The decision in Westminister puts England out of step with its European neighbours. Most countries on the continent now use health passes, which ask citizens to either be vaccinated or produce evidence of a recent PCR or antibody test.
It comes after a revolt from Conservative MPs in the House of Commons last week, with many warning that vaccine certificates were illiberal and unworkable. Johnson is keen to avoid a long-running fight with his party on the issue, just as he tries to convince them to back a controversial tax hike to fund the National Health Service.
Britain may also soon drop mandatory PCR (polymerase chain reaction) tests for returning travellers who are fully vaccinated.
The night-time industry welcomed the U-turn on vaccine passports in England, with Michael Kill, the chief executive of the Night Time Industries Association trade body, saying he hoped businesses would be able to “start to rebuild a sector that has consistently been at the sharp end of this pandemic”.
The government also said it expected Britain’s Joint Committee for Vaccination and Immunisation to confirm the details of a vaccination booster program to begin in September.
Britain, which has one of the highest official COVID-19 death tolls in the world, has seen the number of cases climb over the past few months after restrictions were eased in July.
The UK on Sunday reported 56 new deaths within 28 days of a positive COVID-19 test, as well as 29,173 new cases. The vast majority of deaths and serious hospitalisations now involve unvaccinated people.
Javid said Johnson would this week announce that some emergency measures introduced following the Coronavirus Act of 2020 would be dropped.
These include the power to shut down a business, to shut down education settings and to require certain restrictions around people who are infectious.
“A lot of these powers can go,” the Health Minister said. “But some of them are necessary to keep, such as requiring people to self-isolate if they test positive.”
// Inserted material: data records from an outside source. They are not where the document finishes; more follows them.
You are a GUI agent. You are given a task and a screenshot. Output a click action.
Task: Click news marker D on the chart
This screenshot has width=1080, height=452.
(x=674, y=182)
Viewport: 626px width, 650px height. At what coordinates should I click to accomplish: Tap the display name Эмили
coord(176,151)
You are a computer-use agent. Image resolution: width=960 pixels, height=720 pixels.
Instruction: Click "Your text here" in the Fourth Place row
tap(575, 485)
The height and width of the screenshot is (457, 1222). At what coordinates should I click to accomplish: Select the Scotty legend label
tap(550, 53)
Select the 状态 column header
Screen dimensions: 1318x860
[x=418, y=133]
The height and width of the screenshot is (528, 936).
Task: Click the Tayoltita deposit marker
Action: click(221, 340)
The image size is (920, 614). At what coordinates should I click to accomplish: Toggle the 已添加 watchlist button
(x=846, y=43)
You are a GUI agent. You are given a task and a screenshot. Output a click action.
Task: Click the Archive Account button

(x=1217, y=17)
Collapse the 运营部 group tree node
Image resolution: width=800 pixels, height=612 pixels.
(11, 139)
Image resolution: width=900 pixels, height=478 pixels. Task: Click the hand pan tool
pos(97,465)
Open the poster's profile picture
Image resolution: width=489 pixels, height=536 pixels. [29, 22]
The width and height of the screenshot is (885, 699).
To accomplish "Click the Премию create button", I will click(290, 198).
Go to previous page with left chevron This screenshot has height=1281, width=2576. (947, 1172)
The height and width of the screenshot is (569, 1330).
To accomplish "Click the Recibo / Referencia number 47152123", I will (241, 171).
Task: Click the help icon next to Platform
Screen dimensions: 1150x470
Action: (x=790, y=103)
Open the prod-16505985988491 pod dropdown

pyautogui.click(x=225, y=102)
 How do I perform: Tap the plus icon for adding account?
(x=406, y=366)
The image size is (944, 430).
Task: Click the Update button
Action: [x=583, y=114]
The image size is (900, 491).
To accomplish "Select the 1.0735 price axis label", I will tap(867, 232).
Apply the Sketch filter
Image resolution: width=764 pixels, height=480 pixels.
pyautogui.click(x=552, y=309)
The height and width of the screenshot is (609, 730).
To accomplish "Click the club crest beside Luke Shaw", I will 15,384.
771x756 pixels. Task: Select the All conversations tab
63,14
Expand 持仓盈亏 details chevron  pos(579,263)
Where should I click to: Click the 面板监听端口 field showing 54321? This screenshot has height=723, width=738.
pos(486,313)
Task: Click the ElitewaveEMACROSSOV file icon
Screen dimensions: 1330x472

The Times earlier reported that while Johnson may drop the need for proof of vaccination for entry to nightclubs, cinemas and sports grounds, companies that choose to require a certification of vaccines would be able to continue doing so.
The opposition Labour Party said while it agreed it was a reasonable approach to take some measures off the statute book, it warned the government that winter could punish the National Health Service (NHS).
“We know that winter is going to be difficult, the NHS are fearing the worst winter in living memory, we know we’re going to have more flu, respiratory problems,” Labour’s health policy chief Jonathan Ashworth told Times Radio. “So we need to prepare our NHS for the winter.”